YOUR OBJECTIVE: In the entries below, how many lines hold the word "chevron"? Answer with the number only.

PROVIDED DATA:

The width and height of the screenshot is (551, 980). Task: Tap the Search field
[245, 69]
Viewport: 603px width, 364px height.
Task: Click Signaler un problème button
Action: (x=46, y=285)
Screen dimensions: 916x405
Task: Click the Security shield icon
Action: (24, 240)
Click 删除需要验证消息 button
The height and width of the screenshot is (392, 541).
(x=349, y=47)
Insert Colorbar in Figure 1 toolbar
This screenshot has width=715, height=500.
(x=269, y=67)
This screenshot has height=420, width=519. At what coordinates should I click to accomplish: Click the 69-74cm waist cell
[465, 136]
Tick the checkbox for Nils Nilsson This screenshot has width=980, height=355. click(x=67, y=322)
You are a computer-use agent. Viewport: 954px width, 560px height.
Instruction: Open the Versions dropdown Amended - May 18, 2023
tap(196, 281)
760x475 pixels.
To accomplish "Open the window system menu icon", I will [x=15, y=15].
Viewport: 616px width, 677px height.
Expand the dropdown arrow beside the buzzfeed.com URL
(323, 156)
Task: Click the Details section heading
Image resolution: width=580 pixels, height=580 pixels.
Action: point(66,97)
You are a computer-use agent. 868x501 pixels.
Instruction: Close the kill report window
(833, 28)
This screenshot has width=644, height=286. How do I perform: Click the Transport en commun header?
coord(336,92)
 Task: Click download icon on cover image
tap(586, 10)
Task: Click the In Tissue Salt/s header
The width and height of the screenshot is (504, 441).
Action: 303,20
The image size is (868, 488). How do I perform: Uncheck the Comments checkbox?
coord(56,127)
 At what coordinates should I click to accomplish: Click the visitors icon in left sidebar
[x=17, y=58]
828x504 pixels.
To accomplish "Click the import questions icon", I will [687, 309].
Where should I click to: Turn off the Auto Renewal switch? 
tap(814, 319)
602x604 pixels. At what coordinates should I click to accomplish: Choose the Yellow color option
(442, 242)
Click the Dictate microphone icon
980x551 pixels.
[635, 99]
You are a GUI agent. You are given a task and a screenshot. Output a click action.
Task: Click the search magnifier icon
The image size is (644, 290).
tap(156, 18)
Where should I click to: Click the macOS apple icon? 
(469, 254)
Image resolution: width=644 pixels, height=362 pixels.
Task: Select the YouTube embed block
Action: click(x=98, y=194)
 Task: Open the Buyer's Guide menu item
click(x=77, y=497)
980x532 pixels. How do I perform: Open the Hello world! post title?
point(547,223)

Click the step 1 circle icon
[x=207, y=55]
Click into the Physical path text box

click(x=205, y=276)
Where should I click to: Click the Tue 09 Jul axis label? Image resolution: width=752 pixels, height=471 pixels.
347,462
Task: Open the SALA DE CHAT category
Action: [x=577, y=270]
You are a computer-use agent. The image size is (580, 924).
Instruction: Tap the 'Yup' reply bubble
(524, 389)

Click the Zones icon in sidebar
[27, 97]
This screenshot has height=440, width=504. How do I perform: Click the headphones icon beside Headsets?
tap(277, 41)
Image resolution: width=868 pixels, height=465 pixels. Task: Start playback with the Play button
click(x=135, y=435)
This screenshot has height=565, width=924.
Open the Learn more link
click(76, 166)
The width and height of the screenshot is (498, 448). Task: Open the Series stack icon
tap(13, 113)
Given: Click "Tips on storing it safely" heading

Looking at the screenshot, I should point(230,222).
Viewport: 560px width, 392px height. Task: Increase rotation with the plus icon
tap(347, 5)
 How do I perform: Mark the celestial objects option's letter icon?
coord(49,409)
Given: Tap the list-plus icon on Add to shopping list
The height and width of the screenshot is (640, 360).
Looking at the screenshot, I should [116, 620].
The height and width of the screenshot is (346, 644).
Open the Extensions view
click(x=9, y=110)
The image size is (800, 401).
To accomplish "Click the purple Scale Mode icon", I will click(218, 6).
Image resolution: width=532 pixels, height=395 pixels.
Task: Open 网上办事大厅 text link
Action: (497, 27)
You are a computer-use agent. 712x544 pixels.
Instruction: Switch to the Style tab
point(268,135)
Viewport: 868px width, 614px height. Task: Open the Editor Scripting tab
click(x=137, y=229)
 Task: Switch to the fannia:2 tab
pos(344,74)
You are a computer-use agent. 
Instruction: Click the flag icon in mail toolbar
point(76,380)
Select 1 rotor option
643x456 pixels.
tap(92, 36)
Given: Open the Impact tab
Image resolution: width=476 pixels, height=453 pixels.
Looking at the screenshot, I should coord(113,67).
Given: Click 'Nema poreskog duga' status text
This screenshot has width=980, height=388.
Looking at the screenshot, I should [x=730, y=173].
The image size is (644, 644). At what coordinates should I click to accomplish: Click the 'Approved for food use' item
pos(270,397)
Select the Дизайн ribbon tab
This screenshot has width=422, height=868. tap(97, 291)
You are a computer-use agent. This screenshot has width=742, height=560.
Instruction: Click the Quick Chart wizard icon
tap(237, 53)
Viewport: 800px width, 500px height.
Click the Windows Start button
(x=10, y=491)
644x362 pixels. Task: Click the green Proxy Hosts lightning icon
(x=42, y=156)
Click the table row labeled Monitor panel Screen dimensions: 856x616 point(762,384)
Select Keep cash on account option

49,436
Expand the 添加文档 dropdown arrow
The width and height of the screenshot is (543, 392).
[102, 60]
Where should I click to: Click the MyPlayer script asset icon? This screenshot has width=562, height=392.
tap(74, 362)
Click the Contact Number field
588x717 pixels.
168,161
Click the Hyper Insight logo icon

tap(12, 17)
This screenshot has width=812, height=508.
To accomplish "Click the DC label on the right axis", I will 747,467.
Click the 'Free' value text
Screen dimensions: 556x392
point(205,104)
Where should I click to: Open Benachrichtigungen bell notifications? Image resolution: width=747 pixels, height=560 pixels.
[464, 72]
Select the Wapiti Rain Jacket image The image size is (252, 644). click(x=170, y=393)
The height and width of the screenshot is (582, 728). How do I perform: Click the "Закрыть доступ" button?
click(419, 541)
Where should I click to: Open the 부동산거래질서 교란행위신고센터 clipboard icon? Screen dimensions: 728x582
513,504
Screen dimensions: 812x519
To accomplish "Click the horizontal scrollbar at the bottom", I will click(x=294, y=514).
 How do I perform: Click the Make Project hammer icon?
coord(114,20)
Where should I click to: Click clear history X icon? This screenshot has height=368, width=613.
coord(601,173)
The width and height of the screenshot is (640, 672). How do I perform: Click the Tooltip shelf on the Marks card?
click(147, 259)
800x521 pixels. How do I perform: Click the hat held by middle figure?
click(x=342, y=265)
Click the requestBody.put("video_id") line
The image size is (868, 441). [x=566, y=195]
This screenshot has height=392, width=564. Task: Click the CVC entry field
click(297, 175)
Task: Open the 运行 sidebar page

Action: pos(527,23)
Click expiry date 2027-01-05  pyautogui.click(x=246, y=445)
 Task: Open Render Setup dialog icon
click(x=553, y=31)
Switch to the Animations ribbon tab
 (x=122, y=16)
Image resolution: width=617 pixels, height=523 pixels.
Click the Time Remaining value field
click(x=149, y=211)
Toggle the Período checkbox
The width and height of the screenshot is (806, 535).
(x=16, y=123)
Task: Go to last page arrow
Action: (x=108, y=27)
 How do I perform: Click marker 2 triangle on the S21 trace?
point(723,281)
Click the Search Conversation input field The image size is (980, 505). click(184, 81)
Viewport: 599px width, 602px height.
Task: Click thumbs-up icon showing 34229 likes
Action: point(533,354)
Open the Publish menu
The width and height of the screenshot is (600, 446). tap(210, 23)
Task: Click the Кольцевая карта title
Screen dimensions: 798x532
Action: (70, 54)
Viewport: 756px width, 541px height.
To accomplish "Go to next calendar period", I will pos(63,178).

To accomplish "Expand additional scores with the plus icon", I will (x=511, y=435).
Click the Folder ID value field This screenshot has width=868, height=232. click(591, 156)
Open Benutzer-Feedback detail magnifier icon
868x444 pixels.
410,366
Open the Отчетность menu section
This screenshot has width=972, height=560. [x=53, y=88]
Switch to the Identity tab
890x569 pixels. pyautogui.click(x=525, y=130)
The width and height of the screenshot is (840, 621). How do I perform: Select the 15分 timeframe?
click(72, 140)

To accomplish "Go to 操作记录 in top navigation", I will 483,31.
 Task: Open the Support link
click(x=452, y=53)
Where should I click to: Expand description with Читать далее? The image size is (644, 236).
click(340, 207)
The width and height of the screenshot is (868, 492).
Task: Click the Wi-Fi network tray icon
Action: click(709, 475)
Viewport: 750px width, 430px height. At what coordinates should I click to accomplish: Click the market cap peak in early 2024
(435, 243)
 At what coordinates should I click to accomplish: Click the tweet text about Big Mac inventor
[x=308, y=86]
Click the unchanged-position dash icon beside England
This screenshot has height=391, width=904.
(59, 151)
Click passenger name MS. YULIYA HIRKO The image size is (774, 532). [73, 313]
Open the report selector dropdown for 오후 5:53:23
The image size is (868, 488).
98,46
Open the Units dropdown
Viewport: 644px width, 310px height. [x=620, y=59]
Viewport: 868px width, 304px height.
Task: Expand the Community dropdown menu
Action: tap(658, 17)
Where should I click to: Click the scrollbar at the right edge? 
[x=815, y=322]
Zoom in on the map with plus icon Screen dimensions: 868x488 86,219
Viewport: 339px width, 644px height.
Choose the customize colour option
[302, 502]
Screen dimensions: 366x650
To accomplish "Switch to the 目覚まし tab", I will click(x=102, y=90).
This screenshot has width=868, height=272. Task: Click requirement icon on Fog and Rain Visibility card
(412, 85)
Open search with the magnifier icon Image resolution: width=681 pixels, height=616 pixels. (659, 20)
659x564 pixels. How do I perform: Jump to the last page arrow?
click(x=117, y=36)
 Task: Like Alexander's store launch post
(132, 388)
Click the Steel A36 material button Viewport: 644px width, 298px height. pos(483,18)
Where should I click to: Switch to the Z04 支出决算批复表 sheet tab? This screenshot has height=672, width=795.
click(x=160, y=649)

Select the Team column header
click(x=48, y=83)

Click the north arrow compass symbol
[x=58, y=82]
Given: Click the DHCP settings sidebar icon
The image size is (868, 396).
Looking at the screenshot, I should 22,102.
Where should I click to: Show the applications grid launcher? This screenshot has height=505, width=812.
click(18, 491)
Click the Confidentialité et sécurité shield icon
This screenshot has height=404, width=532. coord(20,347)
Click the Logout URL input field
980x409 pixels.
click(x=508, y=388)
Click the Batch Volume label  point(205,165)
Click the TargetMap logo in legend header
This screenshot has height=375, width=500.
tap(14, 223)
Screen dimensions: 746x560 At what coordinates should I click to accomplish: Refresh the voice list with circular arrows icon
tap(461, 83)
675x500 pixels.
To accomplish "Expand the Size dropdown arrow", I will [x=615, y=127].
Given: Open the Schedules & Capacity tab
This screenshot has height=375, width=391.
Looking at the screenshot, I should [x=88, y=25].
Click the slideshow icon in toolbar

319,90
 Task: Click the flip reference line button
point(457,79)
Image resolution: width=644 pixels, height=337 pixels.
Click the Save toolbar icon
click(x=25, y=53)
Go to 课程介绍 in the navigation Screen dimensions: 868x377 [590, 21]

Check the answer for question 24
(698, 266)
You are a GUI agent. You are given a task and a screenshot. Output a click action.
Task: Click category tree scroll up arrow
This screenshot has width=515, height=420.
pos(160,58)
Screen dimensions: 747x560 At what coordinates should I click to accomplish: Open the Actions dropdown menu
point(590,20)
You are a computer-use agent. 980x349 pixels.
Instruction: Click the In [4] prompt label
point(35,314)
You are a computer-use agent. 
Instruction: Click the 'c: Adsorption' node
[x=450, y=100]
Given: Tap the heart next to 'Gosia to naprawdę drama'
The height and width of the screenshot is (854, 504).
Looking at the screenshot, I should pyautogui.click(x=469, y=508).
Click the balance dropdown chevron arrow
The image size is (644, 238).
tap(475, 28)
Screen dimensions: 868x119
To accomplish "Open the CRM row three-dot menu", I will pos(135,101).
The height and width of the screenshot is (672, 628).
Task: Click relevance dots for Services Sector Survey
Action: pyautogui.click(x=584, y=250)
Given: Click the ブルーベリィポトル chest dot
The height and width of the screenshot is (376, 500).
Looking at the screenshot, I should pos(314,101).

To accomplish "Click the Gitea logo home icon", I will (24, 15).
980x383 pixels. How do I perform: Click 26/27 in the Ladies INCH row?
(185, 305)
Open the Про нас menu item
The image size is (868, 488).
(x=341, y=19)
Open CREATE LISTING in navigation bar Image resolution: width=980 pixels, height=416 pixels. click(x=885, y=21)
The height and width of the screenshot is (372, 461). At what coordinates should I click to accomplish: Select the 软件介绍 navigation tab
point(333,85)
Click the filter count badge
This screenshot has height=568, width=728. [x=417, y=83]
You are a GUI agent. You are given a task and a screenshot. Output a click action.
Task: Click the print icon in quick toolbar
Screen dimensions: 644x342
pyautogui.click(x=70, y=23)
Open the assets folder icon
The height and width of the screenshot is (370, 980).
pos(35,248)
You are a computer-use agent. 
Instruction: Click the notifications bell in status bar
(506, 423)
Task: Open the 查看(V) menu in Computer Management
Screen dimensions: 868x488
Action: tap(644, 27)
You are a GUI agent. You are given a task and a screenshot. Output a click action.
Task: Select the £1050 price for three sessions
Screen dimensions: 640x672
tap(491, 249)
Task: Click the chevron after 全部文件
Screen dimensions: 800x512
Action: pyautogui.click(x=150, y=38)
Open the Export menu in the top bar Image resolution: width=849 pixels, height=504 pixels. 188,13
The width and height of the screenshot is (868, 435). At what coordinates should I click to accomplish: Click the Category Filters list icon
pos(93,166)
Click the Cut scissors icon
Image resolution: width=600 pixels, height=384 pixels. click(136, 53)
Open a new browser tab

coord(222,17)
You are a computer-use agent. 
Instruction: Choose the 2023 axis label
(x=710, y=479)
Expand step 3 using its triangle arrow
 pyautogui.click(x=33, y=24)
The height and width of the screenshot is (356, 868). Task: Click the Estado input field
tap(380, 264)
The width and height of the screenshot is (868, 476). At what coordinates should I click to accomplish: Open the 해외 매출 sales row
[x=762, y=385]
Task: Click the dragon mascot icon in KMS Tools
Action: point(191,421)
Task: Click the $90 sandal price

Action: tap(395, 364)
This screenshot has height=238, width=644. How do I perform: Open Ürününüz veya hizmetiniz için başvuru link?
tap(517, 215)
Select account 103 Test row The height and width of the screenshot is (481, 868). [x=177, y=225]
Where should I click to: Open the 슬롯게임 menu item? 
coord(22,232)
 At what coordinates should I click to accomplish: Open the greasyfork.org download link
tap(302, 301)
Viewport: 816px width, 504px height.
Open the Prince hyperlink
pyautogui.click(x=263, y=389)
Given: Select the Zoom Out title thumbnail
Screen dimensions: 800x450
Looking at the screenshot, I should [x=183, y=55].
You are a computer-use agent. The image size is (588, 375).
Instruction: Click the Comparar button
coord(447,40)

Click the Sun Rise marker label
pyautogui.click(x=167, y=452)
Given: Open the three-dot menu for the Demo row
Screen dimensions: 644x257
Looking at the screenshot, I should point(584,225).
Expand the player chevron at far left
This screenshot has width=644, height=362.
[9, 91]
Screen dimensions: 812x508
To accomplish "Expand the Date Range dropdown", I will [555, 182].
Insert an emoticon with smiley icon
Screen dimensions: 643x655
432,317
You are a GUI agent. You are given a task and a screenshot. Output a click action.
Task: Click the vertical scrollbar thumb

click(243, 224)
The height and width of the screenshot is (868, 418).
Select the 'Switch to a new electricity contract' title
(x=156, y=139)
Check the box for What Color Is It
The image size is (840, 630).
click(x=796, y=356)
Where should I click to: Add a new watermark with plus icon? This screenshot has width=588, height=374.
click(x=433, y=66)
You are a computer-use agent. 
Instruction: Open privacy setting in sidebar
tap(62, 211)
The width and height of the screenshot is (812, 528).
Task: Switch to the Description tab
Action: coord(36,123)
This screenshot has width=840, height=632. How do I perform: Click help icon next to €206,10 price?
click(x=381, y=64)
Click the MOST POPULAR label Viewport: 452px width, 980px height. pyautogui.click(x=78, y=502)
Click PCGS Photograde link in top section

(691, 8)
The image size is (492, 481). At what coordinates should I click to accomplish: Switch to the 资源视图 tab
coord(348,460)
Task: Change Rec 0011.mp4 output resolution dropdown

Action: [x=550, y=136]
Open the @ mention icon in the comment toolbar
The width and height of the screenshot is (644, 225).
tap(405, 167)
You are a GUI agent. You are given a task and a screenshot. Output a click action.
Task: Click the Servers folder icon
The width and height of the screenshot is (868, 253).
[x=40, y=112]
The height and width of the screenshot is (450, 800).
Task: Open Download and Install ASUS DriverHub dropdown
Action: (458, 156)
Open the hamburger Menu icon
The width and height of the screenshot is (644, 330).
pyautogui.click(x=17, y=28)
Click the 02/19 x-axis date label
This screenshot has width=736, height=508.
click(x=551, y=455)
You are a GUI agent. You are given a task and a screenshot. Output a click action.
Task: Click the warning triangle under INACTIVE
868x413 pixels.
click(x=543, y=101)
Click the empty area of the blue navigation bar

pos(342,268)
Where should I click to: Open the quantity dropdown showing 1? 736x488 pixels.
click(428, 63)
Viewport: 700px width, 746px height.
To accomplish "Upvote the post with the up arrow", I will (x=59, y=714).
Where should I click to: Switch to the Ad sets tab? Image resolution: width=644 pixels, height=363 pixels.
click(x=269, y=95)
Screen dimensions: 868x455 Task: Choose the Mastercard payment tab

SOLVED EXERCISE: 3